EXERCISE: Print every line of the listing below, starting with the line that holds "Task: Click the coffee cup avatar of 吴桐夏妈妈" and going on through the line that holds "You are a computer-use agent. Viewport: 711px", both included, and print nothing else.

INFORMATION GIVEN:

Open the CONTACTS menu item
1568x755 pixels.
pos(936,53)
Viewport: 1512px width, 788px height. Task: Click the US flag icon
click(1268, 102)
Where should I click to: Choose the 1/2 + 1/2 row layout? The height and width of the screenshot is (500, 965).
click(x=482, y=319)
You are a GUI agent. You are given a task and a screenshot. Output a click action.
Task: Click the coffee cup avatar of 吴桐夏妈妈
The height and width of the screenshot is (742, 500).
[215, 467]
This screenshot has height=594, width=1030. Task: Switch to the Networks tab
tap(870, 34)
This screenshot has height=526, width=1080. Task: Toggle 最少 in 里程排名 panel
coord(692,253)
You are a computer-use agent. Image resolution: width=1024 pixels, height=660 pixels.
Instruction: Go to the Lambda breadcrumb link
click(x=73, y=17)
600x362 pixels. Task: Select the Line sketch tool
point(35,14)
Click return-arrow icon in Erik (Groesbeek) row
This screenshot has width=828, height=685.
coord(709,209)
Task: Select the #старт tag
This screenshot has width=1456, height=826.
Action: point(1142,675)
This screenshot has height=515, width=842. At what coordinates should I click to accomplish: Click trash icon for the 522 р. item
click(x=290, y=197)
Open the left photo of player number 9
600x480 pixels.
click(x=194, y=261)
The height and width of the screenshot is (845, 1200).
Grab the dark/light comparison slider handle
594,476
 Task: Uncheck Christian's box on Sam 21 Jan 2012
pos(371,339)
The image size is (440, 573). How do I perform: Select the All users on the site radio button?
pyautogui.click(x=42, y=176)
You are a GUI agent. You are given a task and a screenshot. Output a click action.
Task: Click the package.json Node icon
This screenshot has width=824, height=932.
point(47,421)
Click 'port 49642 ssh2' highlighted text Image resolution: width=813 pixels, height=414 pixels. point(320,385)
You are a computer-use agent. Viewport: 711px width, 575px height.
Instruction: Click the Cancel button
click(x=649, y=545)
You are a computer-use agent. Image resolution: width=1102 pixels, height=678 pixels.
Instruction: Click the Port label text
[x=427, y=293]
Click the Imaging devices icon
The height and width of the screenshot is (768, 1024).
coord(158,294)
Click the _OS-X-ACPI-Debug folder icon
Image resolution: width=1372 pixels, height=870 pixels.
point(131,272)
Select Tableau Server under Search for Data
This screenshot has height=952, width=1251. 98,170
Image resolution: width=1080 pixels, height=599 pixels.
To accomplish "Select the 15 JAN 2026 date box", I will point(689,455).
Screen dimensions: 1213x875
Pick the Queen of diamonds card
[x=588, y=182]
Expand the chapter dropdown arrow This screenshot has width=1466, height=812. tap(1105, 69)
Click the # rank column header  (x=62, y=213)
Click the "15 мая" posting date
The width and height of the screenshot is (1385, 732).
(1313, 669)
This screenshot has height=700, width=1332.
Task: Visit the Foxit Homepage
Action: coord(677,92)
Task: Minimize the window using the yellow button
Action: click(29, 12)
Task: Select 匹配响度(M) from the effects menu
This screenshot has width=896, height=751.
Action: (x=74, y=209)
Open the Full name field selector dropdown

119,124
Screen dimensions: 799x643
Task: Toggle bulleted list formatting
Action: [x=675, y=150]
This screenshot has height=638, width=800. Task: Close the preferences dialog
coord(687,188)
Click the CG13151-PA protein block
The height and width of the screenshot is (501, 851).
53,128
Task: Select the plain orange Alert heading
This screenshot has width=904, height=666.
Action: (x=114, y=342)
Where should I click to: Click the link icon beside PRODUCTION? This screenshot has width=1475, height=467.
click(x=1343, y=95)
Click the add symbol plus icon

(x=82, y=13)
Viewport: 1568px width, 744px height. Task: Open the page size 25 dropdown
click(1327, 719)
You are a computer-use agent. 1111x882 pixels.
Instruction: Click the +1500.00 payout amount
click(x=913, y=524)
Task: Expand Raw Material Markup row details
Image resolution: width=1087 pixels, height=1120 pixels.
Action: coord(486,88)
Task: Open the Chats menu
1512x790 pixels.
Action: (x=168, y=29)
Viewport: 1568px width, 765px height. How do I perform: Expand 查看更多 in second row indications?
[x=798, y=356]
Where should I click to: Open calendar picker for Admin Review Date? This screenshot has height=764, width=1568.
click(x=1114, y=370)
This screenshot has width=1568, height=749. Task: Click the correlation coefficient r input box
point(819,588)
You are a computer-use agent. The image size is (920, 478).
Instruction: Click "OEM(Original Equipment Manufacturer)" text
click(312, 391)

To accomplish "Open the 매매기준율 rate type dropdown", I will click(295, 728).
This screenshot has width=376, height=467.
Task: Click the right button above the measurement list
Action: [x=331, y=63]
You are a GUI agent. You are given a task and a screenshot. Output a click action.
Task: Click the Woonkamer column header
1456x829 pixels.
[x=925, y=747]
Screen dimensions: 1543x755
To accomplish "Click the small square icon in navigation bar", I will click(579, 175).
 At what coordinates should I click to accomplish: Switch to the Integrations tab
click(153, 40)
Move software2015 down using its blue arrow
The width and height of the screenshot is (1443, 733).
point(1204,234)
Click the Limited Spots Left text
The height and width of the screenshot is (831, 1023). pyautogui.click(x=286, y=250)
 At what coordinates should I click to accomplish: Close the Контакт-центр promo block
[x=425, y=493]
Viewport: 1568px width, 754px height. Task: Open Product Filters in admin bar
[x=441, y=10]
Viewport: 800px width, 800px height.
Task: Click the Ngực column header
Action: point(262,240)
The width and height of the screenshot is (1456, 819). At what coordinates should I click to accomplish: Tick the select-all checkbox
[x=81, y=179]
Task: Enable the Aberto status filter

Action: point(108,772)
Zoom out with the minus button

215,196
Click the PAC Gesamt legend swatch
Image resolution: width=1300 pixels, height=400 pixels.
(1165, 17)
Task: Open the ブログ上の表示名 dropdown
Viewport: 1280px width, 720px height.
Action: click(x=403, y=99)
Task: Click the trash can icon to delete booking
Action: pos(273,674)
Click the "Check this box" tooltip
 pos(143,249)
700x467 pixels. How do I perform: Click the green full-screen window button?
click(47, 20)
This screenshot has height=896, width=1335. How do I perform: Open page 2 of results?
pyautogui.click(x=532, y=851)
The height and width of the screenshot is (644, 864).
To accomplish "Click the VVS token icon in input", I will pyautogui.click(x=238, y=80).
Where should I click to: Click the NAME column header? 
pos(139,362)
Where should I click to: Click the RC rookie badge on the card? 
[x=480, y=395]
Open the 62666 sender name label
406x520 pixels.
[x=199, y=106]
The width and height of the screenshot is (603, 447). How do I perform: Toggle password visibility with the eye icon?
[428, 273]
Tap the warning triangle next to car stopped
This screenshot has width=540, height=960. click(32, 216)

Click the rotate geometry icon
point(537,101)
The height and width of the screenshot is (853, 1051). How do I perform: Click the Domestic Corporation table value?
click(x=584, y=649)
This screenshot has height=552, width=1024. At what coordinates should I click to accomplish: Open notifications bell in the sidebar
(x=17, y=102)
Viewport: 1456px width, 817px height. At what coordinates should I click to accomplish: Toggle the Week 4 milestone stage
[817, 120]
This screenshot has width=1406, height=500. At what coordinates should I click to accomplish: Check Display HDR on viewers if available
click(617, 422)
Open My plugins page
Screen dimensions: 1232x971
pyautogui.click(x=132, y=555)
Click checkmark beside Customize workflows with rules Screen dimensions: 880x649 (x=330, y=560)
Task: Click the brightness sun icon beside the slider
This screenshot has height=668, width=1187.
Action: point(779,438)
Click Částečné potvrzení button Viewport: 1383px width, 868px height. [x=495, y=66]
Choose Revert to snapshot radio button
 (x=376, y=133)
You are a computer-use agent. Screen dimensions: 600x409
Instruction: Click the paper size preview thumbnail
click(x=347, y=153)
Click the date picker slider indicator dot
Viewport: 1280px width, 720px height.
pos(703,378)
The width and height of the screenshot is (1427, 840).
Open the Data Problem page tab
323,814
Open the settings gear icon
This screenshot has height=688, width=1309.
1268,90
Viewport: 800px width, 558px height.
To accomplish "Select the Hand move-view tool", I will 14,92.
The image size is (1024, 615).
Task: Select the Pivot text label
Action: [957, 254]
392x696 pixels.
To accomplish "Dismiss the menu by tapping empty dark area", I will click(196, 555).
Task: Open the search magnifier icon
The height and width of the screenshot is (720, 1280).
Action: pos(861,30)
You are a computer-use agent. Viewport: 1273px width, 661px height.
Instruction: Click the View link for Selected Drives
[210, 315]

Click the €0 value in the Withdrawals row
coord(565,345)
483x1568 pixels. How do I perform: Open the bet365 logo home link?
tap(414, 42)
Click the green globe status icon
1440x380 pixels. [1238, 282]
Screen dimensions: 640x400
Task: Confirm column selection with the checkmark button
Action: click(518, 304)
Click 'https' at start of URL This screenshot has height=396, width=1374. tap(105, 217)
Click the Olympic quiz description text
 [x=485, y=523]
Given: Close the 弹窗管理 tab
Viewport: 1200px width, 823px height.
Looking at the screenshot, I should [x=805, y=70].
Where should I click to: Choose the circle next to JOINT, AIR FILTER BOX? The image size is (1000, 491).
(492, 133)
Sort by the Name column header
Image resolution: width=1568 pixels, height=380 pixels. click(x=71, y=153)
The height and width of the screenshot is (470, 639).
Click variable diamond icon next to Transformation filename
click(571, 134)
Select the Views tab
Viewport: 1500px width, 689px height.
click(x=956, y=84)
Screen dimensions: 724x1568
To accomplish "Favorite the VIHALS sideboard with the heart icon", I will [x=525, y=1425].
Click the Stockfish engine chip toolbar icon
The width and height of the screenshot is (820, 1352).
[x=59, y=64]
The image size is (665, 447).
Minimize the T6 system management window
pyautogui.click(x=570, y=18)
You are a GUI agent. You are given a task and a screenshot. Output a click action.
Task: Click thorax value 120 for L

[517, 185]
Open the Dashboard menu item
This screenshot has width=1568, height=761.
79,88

COMPLETED TASK:
Task: Click the coffee cup avatar of 吴桐夏妈妈
The height and width of the screenshot is (742, 500).
[215, 467]
This screenshot has height=594, width=1030. Task: Switch to the Networks tab
tap(870, 34)
This screenshot has height=526, width=1080. Task: Toggle 最少 in 里程排名 panel
coord(692,253)
You are a computer-use agent. Image resolution: width=1024 pixels, height=660 pixels.
Instruction: Go to the Lambda breadcrumb link
click(x=73, y=17)
600x362 pixels. Task: Select the Line sketch tool
point(35,14)
Click return-arrow icon in Erik (Groesbeek) row
This screenshot has width=828, height=685.
coord(709,209)
Task: Select the #старт tag
This screenshot has width=1456, height=826.
Action: point(1142,675)
This screenshot has height=515, width=842. At what coordinates should I click to accomplish: Click trash icon for the 522 р. item
click(x=290, y=197)
Open the left photo of player number 9
600x480 pixels.
click(x=194, y=261)
The height and width of the screenshot is (845, 1200).
Grab the dark/light comparison slider handle
594,476
 Task: Uncheck Christian's box on Sam 21 Jan 2012
pos(371,339)
The image size is (440, 573). How do I perform: Select the All users on the site radio button?
pyautogui.click(x=42, y=176)
You are a GUI agent. You are given a task and a screenshot. Output a click action.
Task: Click the package.json Node icon
This screenshot has width=824, height=932.
point(47,421)
Click 'port 49642 ssh2' highlighted text Image resolution: width=813 pixels, height=414 pixels. point(320,385)
You are a computer-use agent. Viewport: 711px width, 575px height.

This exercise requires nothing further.